Nella ricostruzione delle ultime ore di vita i passi salienti: l’acquisto della benzina riposta in una tanica che aveva portato con sè, di quell’accendino a gas da cucina, ritrovato accanto al corpo, dei soldi lasciati a sua figlia e degli anelli a cui lei teneva tanto, ritrovati a casa. Sul suo corpo il grosso coltello, riconosciuto come uno di quelli che in famiglia usavano per tagliare i salumi.

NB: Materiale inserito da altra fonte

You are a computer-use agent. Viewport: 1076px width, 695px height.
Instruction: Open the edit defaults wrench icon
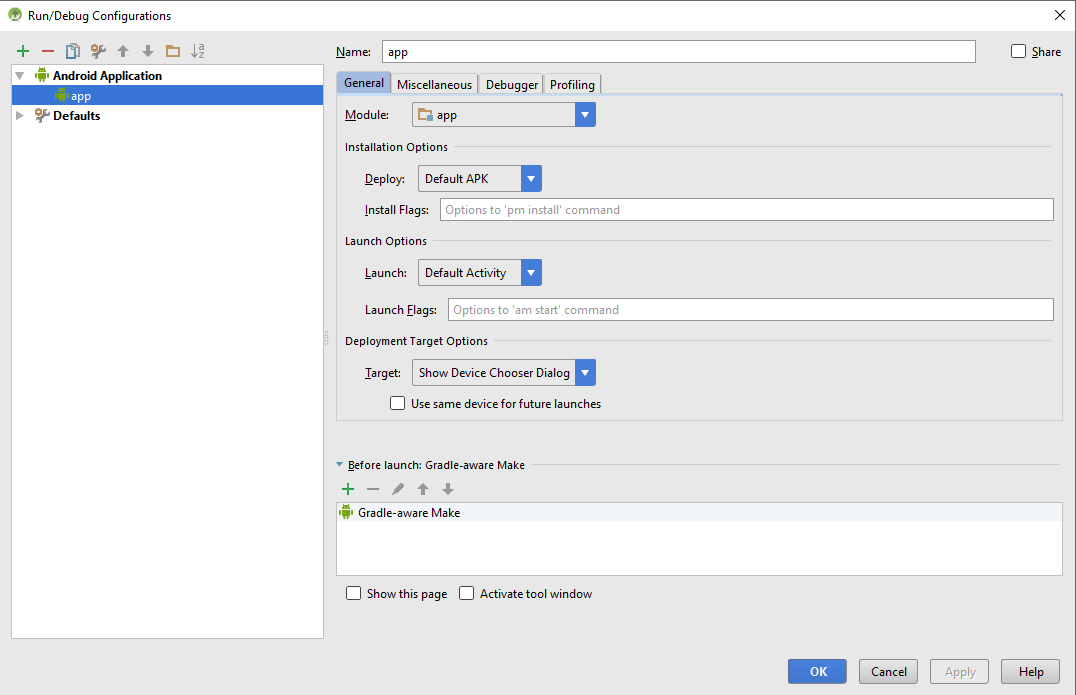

E se Michelle si è suicidata, per il pm, non si può imputare la colpa a nessuno, né propendere per istigazione al suicidio. Perché la sua, scrive, è stata una scelta: «Paradossalmente – si legge nella richiesta di archiviazione – l’innesco di autodeterminazione al suicidio è costituito dalla decisione di denunciare il marito, in quanto ha destrutturato l’equilibrio, al cui interno la fragile personalità della defunta aveva una parvenza di stabilità».